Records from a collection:
# # # #

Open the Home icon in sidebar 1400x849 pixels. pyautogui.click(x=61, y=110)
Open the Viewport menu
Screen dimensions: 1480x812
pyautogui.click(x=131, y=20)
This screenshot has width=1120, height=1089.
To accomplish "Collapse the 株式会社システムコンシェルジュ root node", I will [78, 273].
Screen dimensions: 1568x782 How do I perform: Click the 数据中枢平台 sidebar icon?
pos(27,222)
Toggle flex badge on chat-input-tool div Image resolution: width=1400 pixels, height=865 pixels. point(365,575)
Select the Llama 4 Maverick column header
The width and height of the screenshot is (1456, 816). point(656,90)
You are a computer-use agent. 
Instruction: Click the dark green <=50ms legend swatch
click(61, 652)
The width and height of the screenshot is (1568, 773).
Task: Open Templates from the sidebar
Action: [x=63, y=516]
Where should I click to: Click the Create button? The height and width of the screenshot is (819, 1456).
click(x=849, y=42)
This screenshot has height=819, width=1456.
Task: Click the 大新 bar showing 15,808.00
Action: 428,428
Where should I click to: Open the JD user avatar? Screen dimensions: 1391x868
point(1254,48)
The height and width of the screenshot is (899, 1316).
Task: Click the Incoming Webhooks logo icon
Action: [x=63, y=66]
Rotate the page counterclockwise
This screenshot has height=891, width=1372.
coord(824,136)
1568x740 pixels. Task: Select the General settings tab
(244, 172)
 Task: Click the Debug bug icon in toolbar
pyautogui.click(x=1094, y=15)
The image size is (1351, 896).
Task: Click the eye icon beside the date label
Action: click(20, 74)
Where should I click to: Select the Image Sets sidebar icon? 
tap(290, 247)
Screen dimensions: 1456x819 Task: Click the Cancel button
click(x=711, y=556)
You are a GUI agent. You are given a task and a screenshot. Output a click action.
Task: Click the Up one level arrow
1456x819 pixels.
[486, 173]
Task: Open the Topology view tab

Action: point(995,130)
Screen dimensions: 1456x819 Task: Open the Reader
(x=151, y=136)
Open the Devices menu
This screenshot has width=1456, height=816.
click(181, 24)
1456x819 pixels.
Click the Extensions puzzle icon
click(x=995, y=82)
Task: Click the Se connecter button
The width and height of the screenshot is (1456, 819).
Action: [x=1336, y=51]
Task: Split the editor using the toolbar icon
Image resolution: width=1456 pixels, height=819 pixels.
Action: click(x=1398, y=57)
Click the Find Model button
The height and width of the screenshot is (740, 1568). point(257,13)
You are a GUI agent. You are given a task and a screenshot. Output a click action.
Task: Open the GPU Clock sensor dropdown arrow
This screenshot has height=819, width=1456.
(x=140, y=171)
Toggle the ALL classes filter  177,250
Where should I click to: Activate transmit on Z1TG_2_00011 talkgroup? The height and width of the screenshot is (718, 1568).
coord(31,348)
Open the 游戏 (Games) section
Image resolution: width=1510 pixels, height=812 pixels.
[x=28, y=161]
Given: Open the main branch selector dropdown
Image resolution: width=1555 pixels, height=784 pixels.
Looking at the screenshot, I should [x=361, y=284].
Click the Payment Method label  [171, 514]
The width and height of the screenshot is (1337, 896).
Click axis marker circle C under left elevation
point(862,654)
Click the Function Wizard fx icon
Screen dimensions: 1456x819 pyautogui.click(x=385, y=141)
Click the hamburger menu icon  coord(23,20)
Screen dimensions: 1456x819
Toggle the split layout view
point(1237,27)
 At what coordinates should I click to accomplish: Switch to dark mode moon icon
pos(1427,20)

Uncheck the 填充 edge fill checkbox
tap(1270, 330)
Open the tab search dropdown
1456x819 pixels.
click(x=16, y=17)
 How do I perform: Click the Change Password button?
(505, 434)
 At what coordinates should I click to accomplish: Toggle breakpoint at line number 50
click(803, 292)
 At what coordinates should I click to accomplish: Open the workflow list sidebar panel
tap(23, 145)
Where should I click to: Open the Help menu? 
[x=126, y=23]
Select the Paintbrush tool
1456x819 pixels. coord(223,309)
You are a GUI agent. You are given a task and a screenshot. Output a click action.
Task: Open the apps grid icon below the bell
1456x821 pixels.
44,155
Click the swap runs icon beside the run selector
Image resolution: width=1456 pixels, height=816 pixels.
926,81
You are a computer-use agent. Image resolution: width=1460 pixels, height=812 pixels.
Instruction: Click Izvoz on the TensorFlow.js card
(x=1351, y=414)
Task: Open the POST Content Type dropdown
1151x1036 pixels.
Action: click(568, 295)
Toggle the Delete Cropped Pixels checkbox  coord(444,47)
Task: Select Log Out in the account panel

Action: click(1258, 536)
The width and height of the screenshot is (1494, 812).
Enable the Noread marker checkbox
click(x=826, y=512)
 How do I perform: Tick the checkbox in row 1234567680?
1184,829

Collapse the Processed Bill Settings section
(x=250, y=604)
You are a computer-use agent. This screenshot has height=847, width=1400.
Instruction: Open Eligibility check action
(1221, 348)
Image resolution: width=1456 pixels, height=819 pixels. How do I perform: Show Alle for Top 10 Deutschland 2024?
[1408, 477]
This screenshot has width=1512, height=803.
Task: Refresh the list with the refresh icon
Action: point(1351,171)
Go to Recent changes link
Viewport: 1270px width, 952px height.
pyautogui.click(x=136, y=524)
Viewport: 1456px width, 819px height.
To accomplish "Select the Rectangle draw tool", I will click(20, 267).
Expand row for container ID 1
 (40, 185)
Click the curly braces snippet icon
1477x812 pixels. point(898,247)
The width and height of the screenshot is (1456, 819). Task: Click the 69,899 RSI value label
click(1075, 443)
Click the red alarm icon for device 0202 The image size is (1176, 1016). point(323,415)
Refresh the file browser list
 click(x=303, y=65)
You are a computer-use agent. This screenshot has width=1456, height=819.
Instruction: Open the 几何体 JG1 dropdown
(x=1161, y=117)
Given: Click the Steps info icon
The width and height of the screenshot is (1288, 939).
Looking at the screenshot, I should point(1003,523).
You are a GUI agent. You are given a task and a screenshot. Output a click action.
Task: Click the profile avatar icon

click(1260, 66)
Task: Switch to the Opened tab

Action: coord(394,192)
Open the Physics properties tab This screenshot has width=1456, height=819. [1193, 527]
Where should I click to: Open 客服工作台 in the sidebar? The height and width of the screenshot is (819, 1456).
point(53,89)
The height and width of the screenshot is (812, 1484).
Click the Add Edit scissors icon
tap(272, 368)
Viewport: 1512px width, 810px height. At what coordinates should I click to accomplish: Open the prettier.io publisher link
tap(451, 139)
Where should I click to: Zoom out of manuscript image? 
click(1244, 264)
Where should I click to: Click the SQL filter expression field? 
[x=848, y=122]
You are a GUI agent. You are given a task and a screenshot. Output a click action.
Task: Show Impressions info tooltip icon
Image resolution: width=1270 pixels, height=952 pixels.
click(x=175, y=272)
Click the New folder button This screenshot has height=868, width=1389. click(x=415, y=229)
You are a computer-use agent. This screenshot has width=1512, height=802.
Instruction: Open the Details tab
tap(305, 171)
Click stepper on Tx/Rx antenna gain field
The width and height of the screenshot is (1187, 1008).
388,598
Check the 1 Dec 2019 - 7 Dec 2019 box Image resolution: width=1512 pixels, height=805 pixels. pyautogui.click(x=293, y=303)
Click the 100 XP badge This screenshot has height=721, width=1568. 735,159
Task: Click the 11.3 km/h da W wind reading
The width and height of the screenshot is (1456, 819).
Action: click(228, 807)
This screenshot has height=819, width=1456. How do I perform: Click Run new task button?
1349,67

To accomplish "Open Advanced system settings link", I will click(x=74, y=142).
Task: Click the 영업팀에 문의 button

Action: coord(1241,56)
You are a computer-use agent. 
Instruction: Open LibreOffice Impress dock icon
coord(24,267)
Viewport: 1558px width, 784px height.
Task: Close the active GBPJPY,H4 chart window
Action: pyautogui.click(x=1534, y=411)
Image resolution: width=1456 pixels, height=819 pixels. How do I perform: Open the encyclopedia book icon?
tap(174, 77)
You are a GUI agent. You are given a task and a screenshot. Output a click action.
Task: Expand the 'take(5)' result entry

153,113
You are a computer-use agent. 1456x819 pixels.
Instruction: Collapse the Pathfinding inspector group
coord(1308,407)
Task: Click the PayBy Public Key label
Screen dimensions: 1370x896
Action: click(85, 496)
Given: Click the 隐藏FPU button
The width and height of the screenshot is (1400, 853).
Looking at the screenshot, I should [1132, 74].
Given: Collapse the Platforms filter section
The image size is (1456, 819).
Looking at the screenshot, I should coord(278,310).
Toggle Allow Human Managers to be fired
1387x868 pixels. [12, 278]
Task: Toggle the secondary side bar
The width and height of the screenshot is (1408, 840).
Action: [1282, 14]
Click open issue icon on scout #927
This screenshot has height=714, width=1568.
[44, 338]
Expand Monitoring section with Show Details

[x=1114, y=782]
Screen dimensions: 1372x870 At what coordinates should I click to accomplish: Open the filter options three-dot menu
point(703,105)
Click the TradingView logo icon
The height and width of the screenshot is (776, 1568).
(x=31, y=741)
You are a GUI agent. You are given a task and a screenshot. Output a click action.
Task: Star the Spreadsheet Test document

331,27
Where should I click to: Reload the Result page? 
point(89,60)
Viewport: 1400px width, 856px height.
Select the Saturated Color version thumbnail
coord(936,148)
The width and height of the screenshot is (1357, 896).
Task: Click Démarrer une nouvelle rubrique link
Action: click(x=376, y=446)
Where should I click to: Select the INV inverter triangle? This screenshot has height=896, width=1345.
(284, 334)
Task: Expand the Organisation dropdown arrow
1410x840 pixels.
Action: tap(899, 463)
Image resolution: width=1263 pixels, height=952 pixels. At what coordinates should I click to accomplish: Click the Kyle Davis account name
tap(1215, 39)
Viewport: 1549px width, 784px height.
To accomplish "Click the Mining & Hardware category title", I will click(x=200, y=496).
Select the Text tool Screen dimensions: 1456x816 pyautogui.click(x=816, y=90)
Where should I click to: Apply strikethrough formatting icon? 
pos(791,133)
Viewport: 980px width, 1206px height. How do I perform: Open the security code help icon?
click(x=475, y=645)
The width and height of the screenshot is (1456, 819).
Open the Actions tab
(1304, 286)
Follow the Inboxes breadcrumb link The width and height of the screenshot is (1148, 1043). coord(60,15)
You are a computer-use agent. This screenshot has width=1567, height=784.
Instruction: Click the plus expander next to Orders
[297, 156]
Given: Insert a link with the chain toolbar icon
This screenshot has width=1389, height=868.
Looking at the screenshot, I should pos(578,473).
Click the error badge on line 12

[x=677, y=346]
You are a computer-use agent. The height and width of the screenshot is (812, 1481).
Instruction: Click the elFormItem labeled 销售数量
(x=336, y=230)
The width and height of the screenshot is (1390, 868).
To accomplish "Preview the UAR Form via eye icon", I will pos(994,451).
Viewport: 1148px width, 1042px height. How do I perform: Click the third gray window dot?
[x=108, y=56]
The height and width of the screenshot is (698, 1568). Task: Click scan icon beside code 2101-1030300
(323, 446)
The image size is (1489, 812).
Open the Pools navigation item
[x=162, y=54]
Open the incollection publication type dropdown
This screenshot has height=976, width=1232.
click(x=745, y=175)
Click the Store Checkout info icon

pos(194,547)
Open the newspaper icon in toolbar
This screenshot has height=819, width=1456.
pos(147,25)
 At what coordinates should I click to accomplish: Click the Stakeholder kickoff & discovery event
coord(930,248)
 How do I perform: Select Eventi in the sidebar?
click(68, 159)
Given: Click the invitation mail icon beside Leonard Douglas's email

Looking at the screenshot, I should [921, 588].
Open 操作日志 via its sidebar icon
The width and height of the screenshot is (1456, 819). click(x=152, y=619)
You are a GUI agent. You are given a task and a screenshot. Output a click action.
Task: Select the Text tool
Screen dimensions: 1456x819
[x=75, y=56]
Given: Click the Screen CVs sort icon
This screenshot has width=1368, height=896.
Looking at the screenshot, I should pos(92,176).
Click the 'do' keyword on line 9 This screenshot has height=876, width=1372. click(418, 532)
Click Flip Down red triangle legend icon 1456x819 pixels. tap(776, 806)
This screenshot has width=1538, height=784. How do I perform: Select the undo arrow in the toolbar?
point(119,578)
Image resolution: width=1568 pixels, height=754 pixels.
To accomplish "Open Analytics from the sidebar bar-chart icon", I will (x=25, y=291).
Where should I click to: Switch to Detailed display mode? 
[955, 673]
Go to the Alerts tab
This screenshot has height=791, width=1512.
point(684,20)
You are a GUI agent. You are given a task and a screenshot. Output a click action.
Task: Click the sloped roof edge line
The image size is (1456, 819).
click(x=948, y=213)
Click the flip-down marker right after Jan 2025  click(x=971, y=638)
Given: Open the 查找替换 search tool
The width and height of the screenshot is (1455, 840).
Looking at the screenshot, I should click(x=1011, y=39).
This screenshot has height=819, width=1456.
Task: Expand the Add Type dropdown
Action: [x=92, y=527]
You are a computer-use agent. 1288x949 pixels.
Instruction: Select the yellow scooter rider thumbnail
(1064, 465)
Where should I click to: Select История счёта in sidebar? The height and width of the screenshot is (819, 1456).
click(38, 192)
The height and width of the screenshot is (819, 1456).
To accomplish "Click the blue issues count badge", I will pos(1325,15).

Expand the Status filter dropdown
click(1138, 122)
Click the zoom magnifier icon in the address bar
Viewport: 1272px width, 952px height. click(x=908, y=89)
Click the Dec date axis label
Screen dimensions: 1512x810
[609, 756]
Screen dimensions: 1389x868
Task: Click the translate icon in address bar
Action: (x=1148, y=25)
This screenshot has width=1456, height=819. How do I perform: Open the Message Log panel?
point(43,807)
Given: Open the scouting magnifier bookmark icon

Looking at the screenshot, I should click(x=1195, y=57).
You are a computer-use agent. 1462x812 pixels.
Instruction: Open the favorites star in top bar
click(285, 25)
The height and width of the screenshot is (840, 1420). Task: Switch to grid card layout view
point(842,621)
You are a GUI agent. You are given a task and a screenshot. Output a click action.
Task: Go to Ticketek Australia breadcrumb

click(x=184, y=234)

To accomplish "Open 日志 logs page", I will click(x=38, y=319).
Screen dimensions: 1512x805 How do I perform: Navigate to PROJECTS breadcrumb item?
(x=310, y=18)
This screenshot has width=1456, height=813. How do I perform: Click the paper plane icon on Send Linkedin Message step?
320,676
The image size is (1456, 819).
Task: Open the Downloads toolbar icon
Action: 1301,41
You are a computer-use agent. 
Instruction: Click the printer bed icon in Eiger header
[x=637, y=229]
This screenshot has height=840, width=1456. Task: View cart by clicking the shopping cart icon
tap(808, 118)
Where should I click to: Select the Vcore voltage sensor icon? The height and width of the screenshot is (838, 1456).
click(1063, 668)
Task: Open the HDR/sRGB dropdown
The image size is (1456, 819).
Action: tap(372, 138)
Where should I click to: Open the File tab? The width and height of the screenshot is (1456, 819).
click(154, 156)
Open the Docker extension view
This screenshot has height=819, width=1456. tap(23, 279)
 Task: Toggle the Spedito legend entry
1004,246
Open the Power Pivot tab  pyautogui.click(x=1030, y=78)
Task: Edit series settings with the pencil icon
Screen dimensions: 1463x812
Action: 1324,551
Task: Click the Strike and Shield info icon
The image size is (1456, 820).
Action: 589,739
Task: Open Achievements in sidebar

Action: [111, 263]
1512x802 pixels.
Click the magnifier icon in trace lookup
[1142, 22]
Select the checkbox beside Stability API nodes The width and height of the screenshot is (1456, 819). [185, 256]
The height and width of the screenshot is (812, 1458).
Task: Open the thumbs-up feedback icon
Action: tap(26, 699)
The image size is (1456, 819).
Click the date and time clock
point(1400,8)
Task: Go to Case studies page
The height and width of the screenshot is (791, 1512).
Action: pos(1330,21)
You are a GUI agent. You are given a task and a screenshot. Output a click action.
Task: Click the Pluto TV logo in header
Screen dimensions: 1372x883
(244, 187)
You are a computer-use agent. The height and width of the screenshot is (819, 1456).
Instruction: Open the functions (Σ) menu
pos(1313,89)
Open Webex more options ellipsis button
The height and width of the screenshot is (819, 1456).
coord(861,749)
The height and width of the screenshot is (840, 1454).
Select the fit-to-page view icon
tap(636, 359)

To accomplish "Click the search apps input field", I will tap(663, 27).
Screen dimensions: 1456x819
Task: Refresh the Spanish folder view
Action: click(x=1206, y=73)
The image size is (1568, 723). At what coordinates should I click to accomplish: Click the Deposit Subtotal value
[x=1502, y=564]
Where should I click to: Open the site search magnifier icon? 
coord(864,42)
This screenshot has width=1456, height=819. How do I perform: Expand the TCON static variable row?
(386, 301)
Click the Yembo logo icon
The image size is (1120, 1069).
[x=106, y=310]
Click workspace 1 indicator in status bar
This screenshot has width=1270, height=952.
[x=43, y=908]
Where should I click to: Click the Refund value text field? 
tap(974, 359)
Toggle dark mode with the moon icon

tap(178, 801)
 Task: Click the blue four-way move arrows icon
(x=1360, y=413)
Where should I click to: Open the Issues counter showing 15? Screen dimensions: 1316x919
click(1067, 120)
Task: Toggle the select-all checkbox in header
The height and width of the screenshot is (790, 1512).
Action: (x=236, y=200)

# # # #

#### Task instructions
Of the entries above, transcribe exactly those lines that fall between the line containing "Select the Paintbrush tool" and the line containing "Task: Open the POST Content Type dropdown", together with those two lines.

#### Output for this exercise
Select the Paintbrush tool
1456x819 pixels. coord(223,309)
You are a GUI agent. You are given a task and a screenshot. Output a click action.
Task: Open the apps grid icon below the bell
1456x821 pixels.
44,155
Click the swap runs icon beside the run selector
Image resolution: width=1456 pixels, height=816 pixels.
926,81
You are a computer-use agent. Image resolution: width=1460 pixels, height=812 pixels.
Instruction: Click Izvoz on the TensorFlow.js card
(x=1351, y=414)
Task: Open the POST Content Type dropdown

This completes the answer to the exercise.